WORK TO BE COMPLETED — Shown below is a listing with pictures; reproduce exactly, and only, the lines between the ones containing "Education (35, 677)" and "Nilambar (848, 982)", inclusive, leaving the pictures out.

ENTRIES SUPPLIED —
————————

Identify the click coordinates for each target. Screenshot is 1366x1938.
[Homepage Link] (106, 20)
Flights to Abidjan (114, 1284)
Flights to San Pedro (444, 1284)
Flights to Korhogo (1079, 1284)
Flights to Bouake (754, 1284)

————————

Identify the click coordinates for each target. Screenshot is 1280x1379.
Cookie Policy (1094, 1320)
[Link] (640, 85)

————————

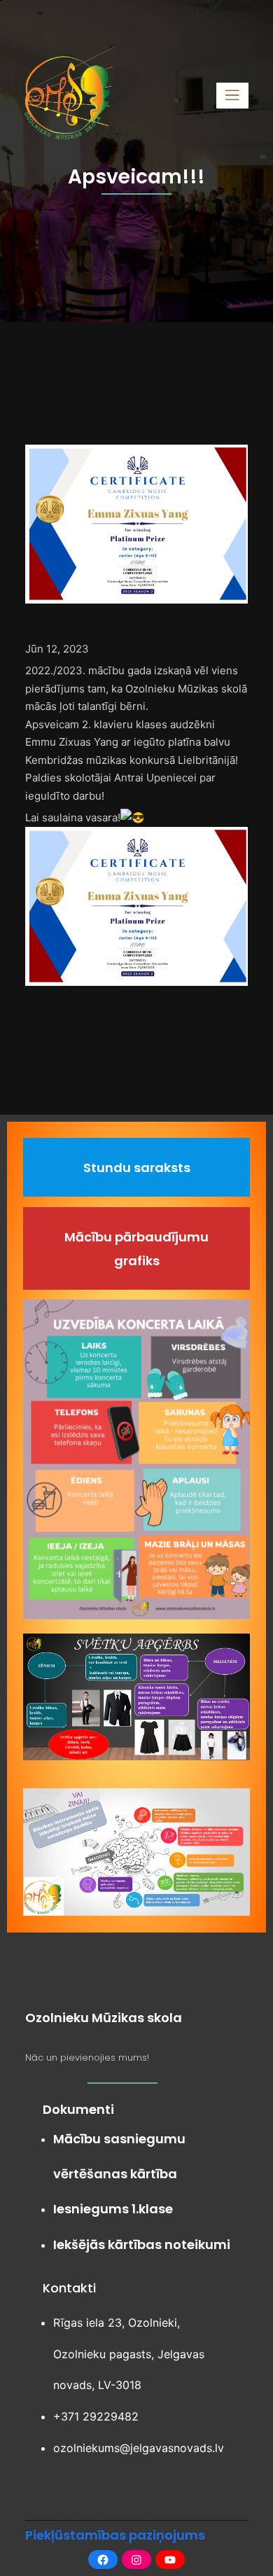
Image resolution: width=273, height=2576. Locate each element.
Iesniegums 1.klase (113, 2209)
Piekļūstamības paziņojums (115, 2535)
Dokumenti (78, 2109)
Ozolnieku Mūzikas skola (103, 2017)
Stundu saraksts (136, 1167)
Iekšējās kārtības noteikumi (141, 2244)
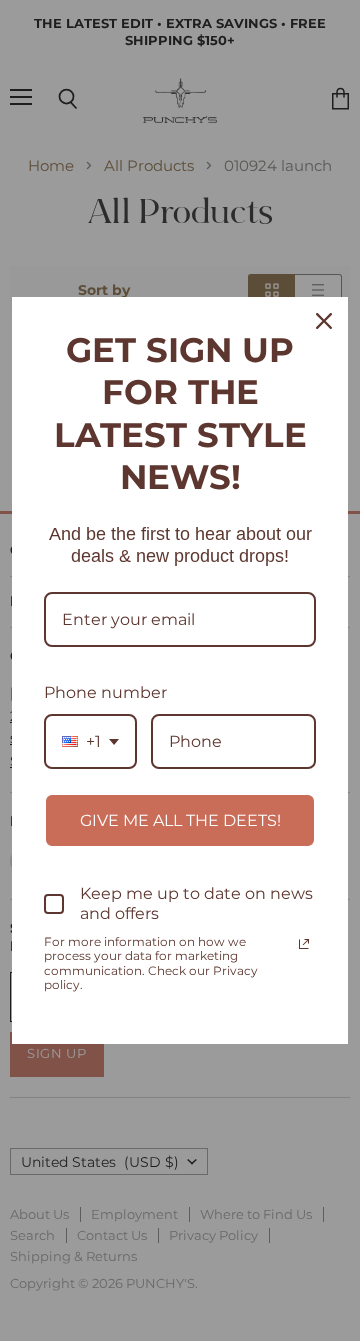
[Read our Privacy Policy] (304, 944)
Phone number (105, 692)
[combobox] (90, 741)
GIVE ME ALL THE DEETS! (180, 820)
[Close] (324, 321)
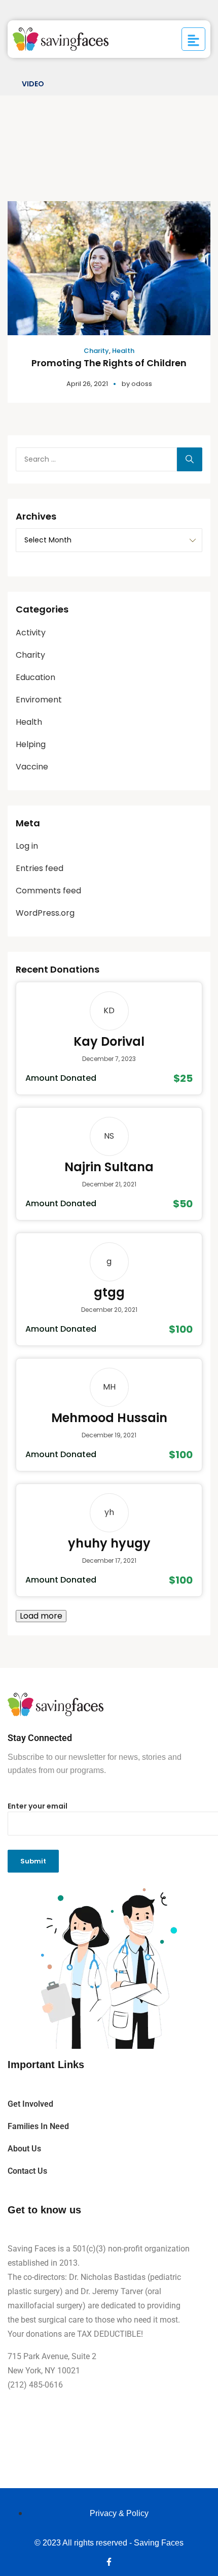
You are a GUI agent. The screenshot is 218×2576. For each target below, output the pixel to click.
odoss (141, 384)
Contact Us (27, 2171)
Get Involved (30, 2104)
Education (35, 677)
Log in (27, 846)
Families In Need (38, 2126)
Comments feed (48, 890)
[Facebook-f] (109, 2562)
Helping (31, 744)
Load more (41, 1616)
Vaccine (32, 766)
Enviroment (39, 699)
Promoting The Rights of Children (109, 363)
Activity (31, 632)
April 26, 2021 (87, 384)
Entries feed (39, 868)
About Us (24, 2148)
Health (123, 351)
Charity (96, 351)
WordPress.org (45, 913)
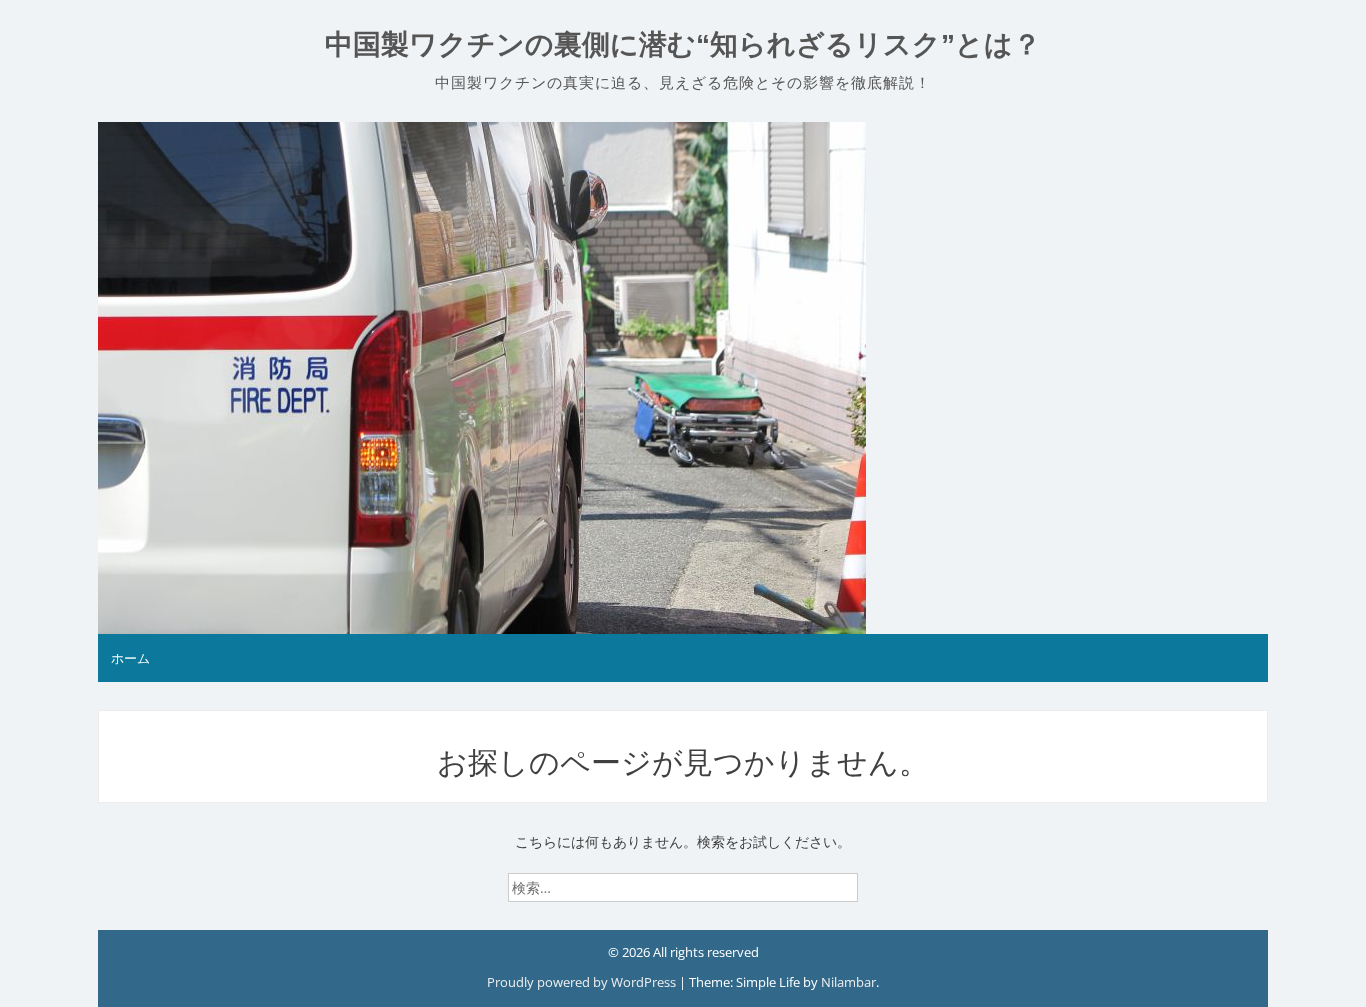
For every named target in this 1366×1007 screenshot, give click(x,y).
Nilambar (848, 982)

————————

FINISHED TASK —
Education (35, 677)
Log in (27, 846)
Families In Need (38, 2126)
Comments feed (48, 890)
[Facebook-f] (109, 2562)
Helping (31, 744)
Load more (41, 1616)
Vaccine (32, 766)
Enviroment (39, 699)
Promoting The Rights of Children (109, 363)
Activity (31, 632)
April 26, 2021 (87, 384)
Entries feed (39, 868)
About Us (24, 2148)
Health (123, 351)
Charity (96, 351)
WordPress.org (45, 913)
For every named target in this 1366×1007 screenshot, give click(x,y).
Nilambar (848, 982)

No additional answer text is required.